Une fois qu’on comprend l’économie, la réalité que tout le monde aperçoit prend un nouveau sens. Wal-Mart n’est pas un paria, mais une réussite glorieuse de la civilisation, une institution qui a fini par mettre fin à la grande peur omniprésente dans toute l’histoire humaine : la peur qu’il n’y aurait plus de nourriture. En fait, même les tout petits produits peuvent nous éblouir si l’on comprend l’incroyable complexité du processus de production et la manière dont le marché arrive à tout coordonner pour atteindre une perfection humaine. Les réussites du marché apparaissent soudainement en relief autour de vous.

Et ensuite vous commencez à voir l’invisible : à quel point nous serions davantage en sécurité si nous avions des agents de sécurité privés ; à quel point la société serait plus juste si la justice était privatisée ; à quel point nous aurions davantage de compassion si nos cœurs humains avaient acquis leur expérience de manière privée plutôt par le biais de bureaucraties gouvernementales.

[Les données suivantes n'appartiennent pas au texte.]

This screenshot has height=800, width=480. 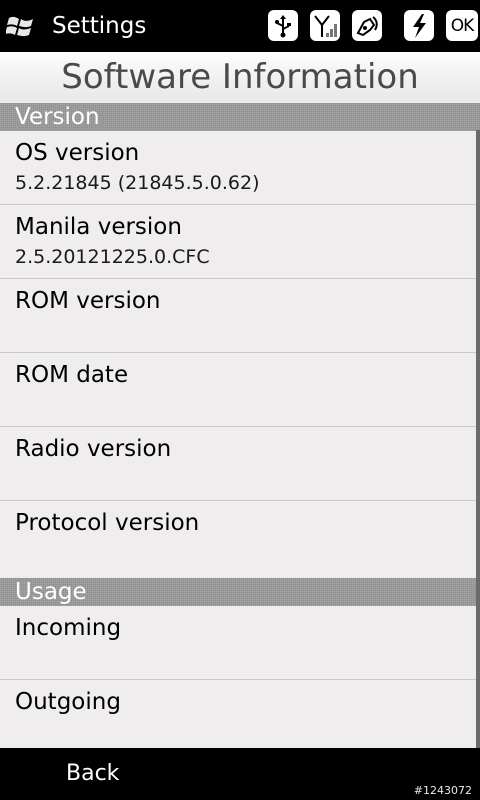 What do you see at coordinates (462, 26) in the screenshot?
I see `ok-button: OK` at bounding box center [462, 26].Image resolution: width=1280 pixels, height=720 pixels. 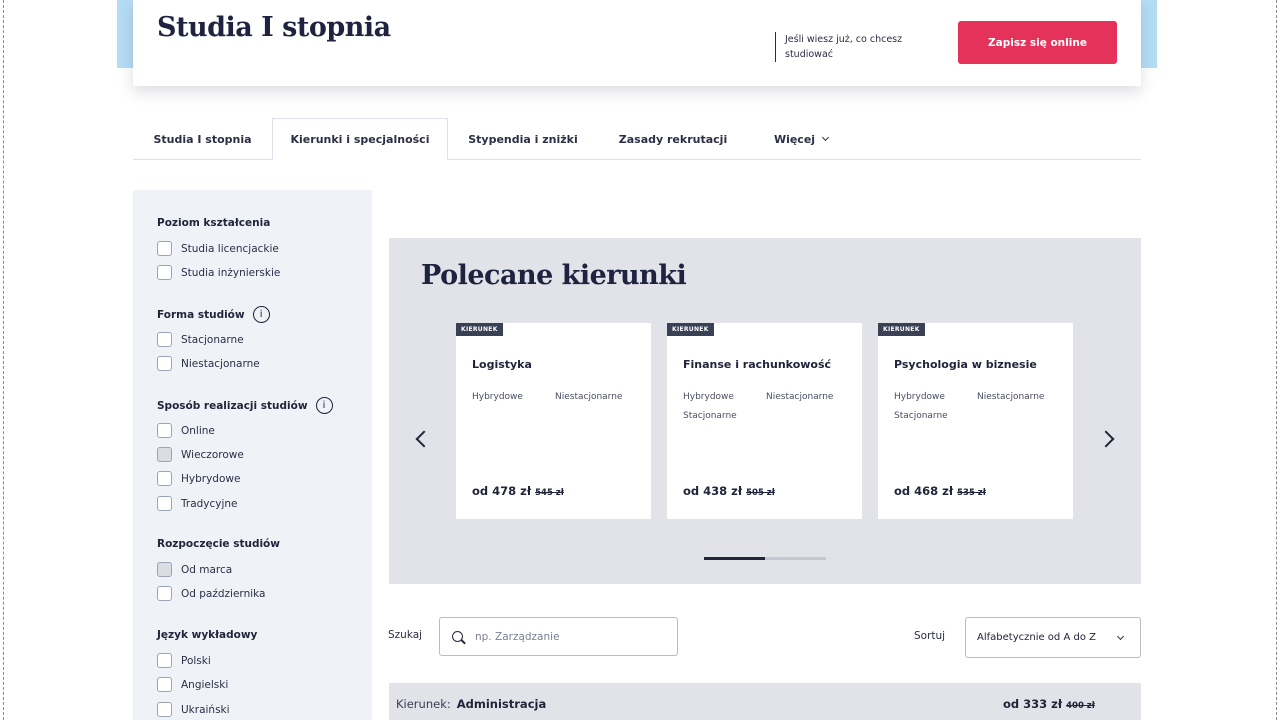 What do you see at coordinates (518, 491) in the screenshot?
I see `card-price: od 478 zł 545 zł` at bounding box center [518, 491].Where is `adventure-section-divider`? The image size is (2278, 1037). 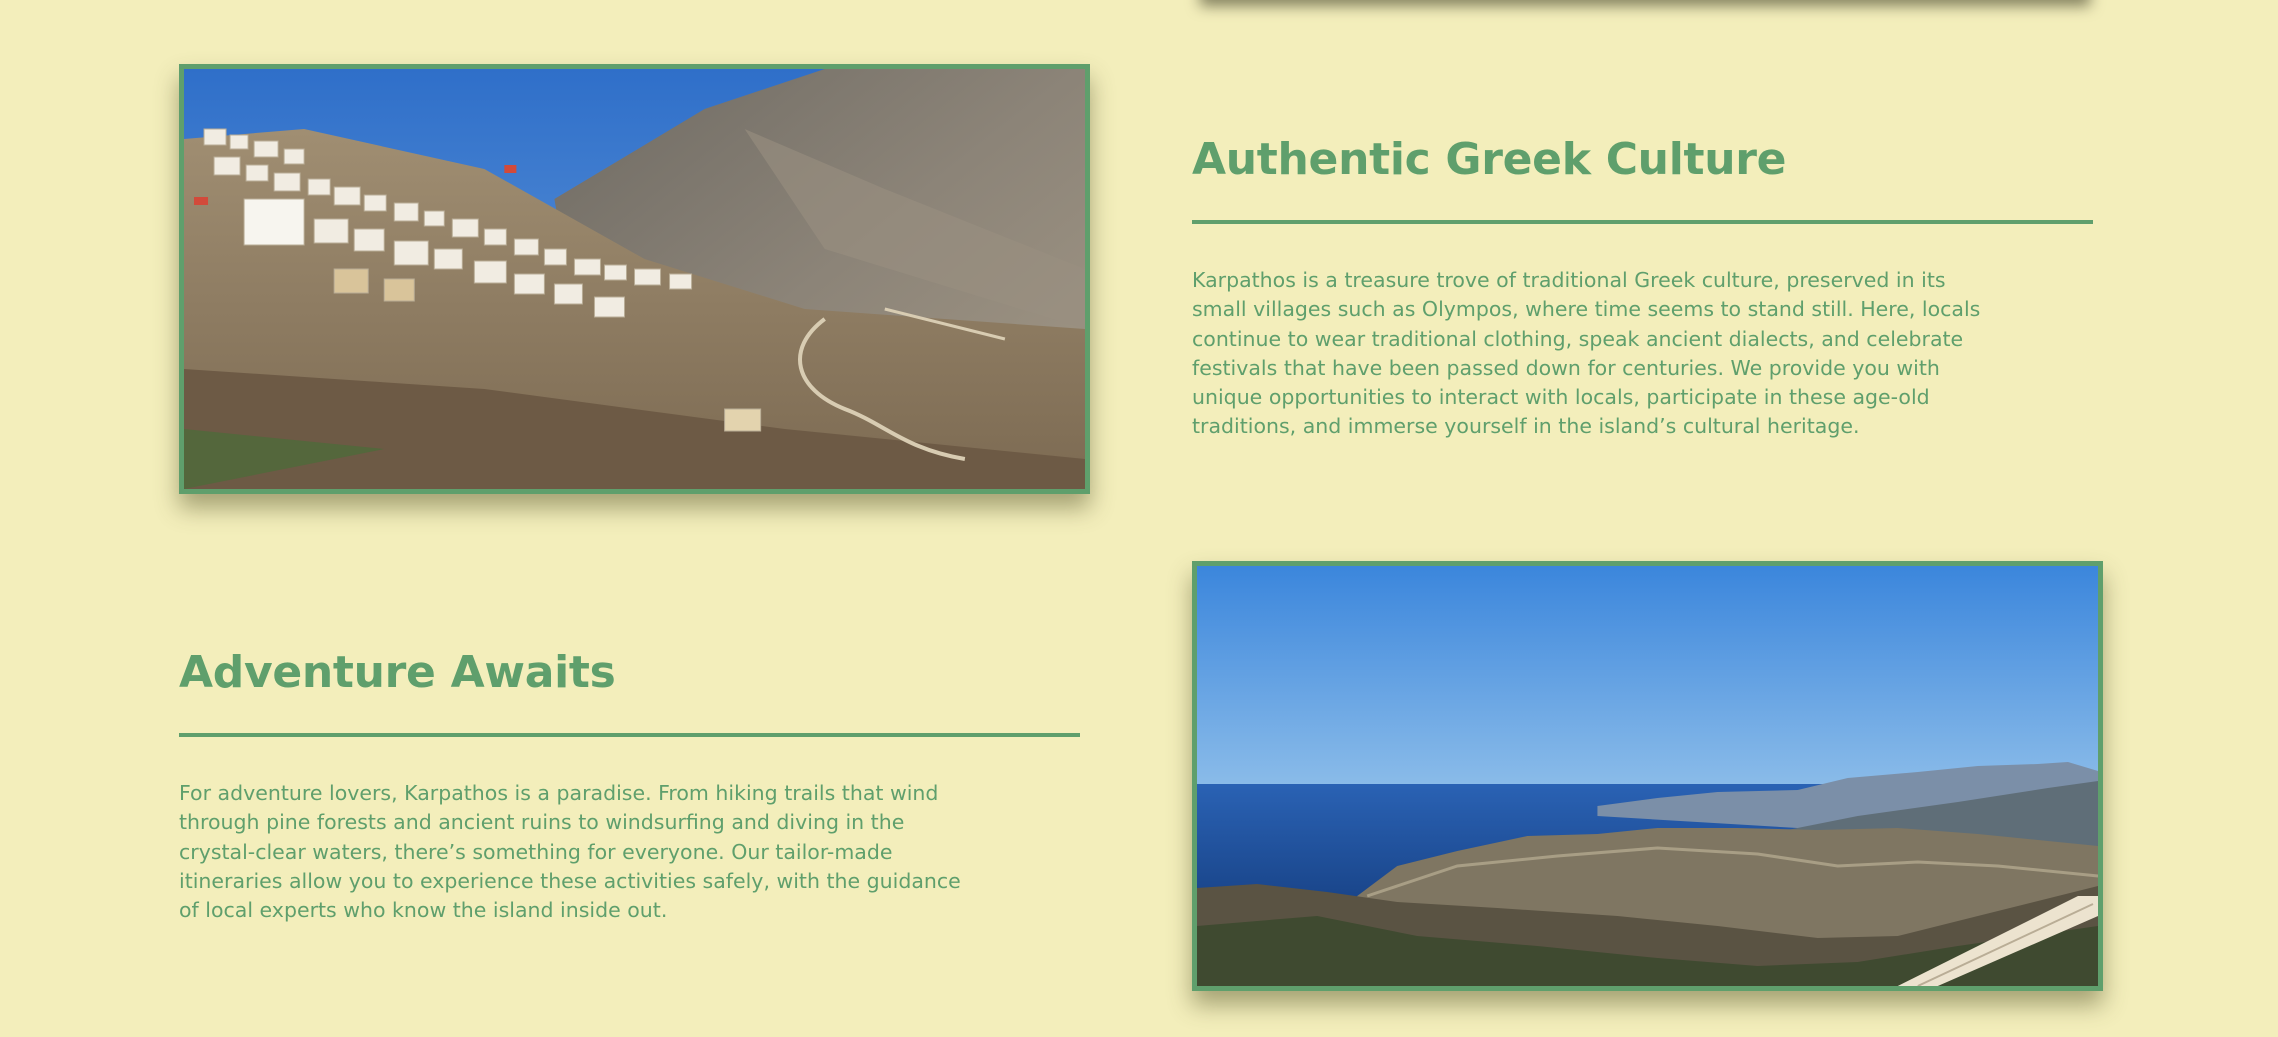
adventure-section-divider is located at coordinates (630, 735).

Et qu’est-ce que cela change vraiment ? Le socialiste et le défenseur du marché libre observent les mêmes faits. Mais une personne qui a une connaissance de l’économie comprend leur pertinence et leurs implications. Par exemple, parmi tous les dirigeants politiques américains, seul Ron Paul comprend vraiment l’économie. C’est pour cela que nous ne devons jamais sous-estimer le rôle primordial de l’enseignement de l’économie. Les faits seront toujours de notre côté. La sagesse, par contre, peut être apprise. Acquérir une compréhension de la culture de la liberté et de ses implications, n’a jamais été aussi important que maintenant.